Attempting to pinpoint the start of the rock and roll era is not only impossible, but ignorant. There is no rock and roll without Black musical pioneers who were, and still remain, consistently whitewashed out of the story. There is no rock and roll without the anguish blues first, or the guitar stylings of people like Muddy Waters or John Lee Hooker. Really, there is no rock and roll without facing up to the disgusting history of slavery, the mass movement of people, the pain and passion in the songs they wrote, and the way those songs were passed from person to person.
By the time rock and roll began reaching the radio, much of it had already been appropriated. As soon as Black artists started building followings, playing their songs in bars, clubs, and on smaller radio stations, white performers began copying the sound, repackaging it for wider audiences and often profiting more from it. From there, the pattern repeated across the genre’s history: The Rolling Stones drawing from Chuck Berry, The Beatles borrowing from Fats Domino and Berry as well. But a true turning point arrived in 1956, when rock and roll suddenly burst onto mainstream radio and established itself as the next big thing.

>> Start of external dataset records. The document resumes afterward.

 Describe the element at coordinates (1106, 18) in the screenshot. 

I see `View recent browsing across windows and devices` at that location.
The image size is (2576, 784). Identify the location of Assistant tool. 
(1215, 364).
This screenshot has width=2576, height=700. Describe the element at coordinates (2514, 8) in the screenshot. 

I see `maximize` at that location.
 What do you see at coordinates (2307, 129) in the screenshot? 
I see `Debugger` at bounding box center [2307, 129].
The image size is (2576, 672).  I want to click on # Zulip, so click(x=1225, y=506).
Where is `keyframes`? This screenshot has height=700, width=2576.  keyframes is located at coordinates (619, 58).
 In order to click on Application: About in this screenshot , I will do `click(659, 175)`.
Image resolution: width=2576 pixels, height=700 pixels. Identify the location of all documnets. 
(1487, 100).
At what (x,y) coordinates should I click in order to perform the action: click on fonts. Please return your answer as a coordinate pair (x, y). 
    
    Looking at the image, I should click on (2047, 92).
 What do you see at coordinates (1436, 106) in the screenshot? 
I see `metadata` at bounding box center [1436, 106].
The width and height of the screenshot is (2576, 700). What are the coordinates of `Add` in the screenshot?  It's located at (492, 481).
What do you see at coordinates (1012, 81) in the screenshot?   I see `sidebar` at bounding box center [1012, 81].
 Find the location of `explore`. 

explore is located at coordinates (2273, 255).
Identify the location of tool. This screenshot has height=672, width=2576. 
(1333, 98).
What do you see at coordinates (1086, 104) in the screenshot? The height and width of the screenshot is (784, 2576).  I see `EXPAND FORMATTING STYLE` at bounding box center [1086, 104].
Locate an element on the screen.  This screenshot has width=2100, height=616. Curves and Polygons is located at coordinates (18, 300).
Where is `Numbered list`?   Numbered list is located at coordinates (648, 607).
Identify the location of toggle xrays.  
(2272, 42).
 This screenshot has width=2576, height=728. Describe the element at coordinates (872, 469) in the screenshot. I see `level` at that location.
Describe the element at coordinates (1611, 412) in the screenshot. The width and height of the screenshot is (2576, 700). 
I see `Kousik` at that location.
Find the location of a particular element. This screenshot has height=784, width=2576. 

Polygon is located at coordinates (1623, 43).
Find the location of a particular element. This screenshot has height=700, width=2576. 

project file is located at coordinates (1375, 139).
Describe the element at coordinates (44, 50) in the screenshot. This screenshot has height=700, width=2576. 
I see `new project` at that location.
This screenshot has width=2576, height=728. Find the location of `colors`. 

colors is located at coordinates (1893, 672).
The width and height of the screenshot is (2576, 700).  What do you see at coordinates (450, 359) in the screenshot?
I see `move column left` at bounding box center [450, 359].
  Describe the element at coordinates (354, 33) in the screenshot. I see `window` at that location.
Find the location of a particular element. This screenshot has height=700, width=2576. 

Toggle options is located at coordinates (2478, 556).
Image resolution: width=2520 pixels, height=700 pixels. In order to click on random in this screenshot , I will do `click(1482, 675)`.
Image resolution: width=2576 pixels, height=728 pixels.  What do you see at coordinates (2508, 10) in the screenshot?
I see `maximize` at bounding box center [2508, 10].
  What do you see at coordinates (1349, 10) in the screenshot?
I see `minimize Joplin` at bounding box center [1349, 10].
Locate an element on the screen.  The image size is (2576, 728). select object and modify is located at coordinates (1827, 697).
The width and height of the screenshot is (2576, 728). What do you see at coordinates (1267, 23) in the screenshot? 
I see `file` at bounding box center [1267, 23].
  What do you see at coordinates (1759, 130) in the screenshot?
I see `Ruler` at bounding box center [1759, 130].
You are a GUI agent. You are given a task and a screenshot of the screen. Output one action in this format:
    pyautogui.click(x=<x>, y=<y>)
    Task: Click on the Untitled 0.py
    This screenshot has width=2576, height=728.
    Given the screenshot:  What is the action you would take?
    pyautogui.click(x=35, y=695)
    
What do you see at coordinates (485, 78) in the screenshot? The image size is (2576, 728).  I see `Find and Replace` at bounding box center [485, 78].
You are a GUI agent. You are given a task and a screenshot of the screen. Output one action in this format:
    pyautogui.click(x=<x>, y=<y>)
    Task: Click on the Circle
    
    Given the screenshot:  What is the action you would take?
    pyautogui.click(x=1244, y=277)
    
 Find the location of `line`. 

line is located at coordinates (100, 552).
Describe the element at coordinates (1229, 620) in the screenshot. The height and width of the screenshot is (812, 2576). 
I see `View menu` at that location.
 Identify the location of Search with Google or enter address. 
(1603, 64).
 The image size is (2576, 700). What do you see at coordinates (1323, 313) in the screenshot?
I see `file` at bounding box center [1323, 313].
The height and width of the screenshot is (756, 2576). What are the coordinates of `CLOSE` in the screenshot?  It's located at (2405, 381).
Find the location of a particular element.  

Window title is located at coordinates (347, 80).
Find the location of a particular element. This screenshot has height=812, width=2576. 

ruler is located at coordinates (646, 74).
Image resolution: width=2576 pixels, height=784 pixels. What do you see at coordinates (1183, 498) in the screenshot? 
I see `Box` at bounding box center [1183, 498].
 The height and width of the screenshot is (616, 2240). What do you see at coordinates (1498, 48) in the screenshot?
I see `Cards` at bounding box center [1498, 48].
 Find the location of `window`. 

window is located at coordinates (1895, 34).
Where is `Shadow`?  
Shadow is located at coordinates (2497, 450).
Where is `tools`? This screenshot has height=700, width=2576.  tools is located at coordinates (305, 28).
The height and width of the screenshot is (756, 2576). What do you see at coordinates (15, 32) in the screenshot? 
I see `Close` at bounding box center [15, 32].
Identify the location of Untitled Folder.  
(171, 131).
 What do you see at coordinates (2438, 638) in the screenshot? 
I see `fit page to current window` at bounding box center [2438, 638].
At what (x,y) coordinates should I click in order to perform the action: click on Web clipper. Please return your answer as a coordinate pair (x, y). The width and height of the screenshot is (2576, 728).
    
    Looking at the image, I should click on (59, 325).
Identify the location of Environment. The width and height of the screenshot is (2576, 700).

After previously being demonised and sensationalised by parents who truly seemed to believe that an electric guitar would send their children down a path of sin, the start of the late 1950s opened up doors, letting rock and roll in as a serious new phenomenon that wouldn’t be going away.
Sometimes, when reflecting on cultural shifts like this, though, it only happens amongst the youth culture or the left-field counterculture, and is blown up in hindsight into a huge thing. However, in this case, the dawning of rock and roll was genuinely a huge deal, and the charts reflected it.
So, what was the top song of 1956?
During a year when the gates flew open to allow rock and roll into popular culture, the best-selling song is the ultimate proof of this shift. Elvis Presley had been around for a while now, releasing a good few singles that grew him a cult following but still kept him far from the masses.
Then, in 1956, that changed when Sun Records sold Presley to RCA, a move that would mark this complete cultural shift as suddenly a rock and roll artist was being backed by the big leagues, who were keen to go all in on delivering him as the next big star. With his first single on the label, ‘Heartbreak Hotel’, that prophecy came true in an instant as he flew to the top of the charts, bagging not only the number-one spot in country music, but on the main charts too, marking his entrance into the mainstream.
It would be the first of five number one singles Presley would get that year as he became the biggest artist in America. By the end of 1956, ‘Heartbreak Hotel’ had only gone from strength to strength, and despite being released way back in January, it stuck around as the best-selling single of the year in the US.
However, in the UK, rock and roll was still taking a little time to cross the Atlantic in a mainstream way, and Pat Boone’s ‘I’ll Be Home’ was the best-selling single there instead, but by the end of ’56 and into 1957, Presley started invading the charts worldwide, opening the doors for more rock and roll artists to filter into the big leagues.